Drawing on both the Pantheon in Rome and Thomas Jefferson’s Rotunda at the University of Virginia, White’s Gould Memorial Library opens in yellow Roman brick and an imposing east portico of six Corinthian columns. And like the original Pantheon, White gives little impression outside of the spaces within. Two monumental bronze doors (now a memorial to White himself, created as a tribute by his own artisans in the 1920s) lead onto a steep, barrel-vaulted internal staircase, through which White delays the reveal even more. When we finally arrive, the heart of Gould Library opens up as a dizzying, celestial golden rotunda, with a spiraling coffered dome originally illuminated by a large glass oculus (made larger at the insistence of MacCracken). Tiffany glass at one time added to the effect by shining dappled light in a kaleidoscope of colors onto the library collection, which once lined both the inside and outside of the rotunda walls. The names of great thinkers are imprinted in gold throughout, while hidden doors lead onto what was once classroom space for the school’s academic disciplines.
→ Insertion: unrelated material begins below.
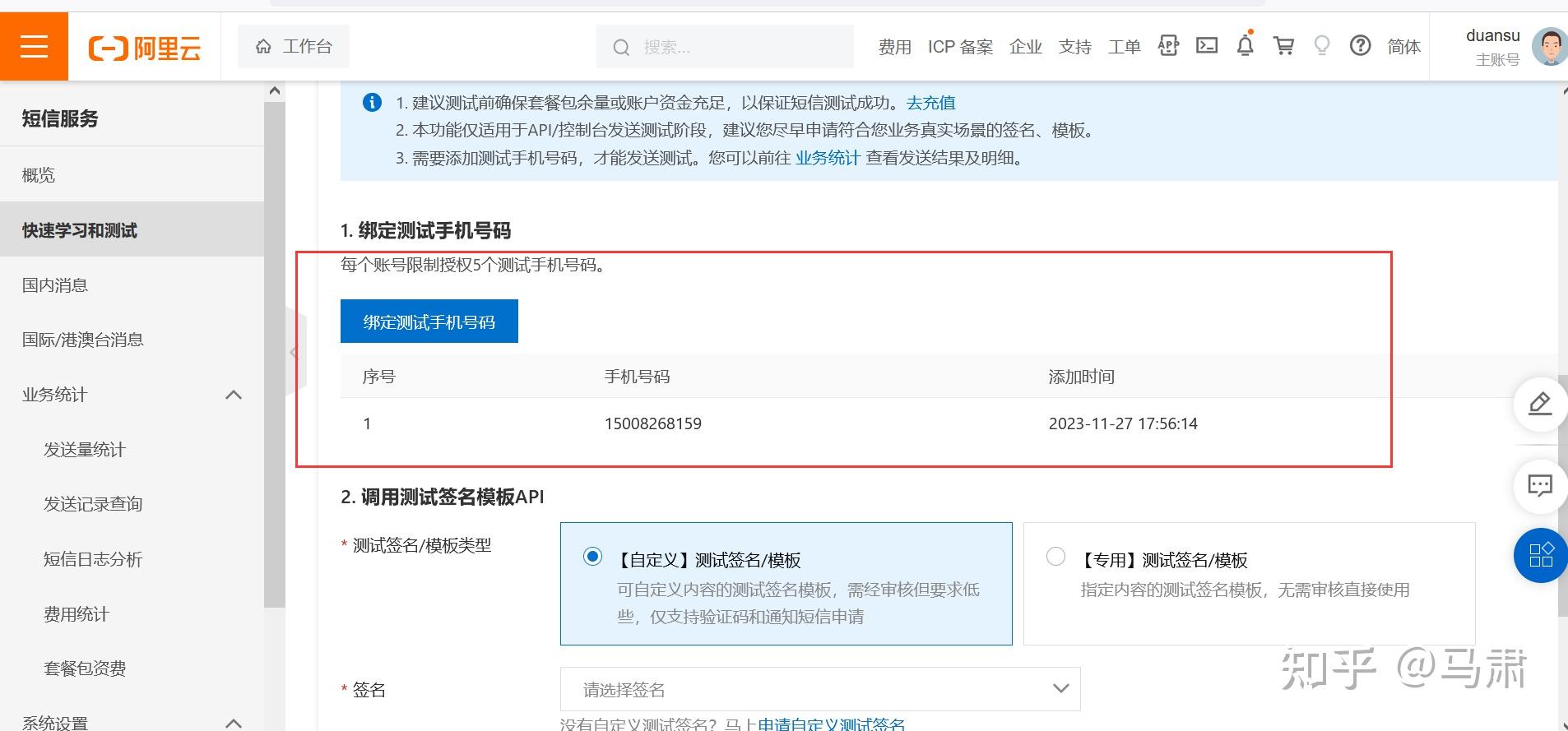Click the 去充值 link

click(930, 103)
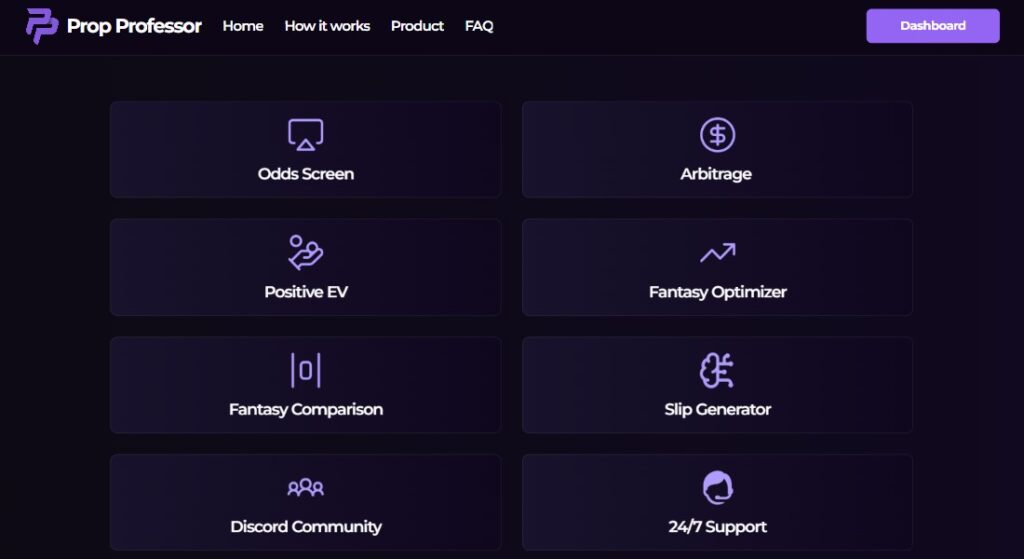Choose the Positive EV label

[305, 292]
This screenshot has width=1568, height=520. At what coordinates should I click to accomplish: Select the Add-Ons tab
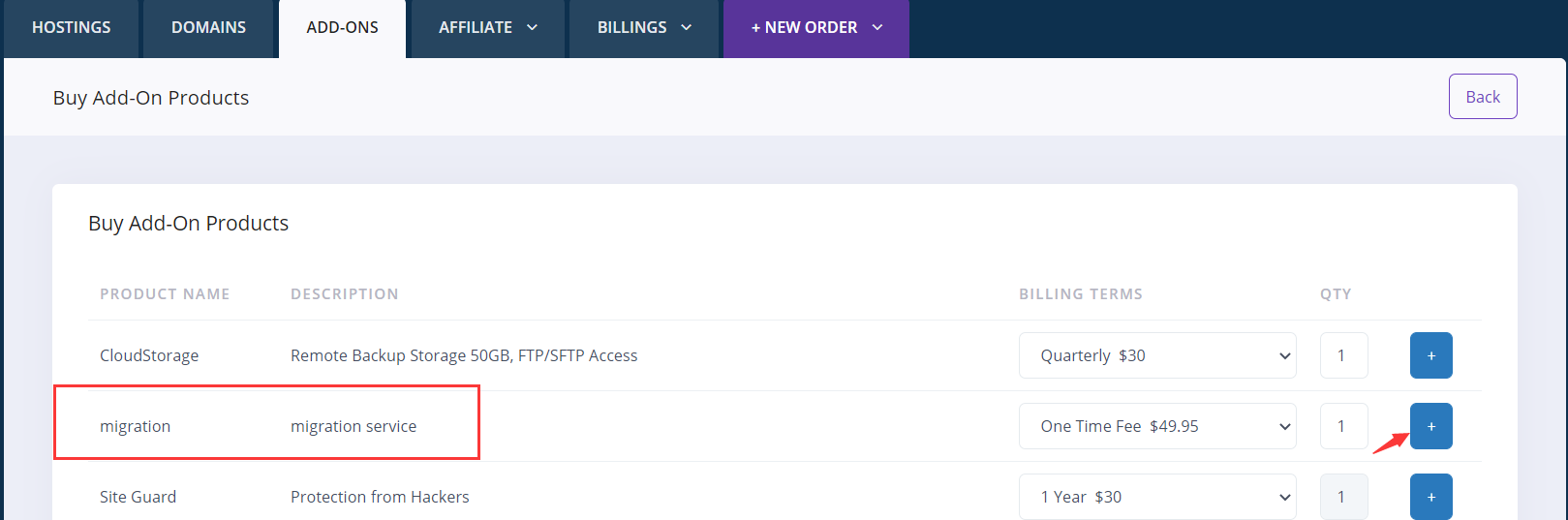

University Heights was already a diminished campus when New York University sold it in 1973 for what became Bronx Community College. nyu’s subsequent consolidation and self-enrichment built out the corpus for that school’s growth into the neoliberal empire it is today. Gould Memorial Library had already been decommissioned before the departure. The books had been removed to another building in a campus expansion, overseen by Marcel Breuer in the 1960s, that attempted a flat-footed jump from the Gilded Age to the Space Age. In contrast to nyu, it is important to say that Bronx Community College has worked diligently to maintain its Gilded Age patrimony, and it keeps its doors open to all visitors, every day and free of charge. In 2012, an even newer library, this one designed by Robert A. M. Stern, opened on the campus in a style that majestically engages White’s original vision.
Why then intervene in a landmark campus by altering its statuary? The answer may be found in the basement auditorium of Gould Memorial Library. Directly below the rotunda, White created another domed space, again illuminated by Tiffany glass and a skylight that reached up through the rotunda floor. In 1969, as the campus was engulfed in protest, an arsonist threw a Molotov cocktail into this auditorium. The fire, which nearly burned down the entire library, fully destroyed its lower level and shattered its Tiffany glass on up to the oculus.
Half a century on, even before Bronx Community College could shuffle Lee and Jackson off to storage, vandals had already defaced the busts and tablets with paint. The specter of leftist violence still haunts University Heights. Radical unrest remains the ultimate threat to a campus that Bronx Community College has worked to preserve for over forty years. That such a complex could be so swiftly and unquestionably effaced must serve as a monument to our time. Its empty pedestals are now the memorials to our own iconoclasm.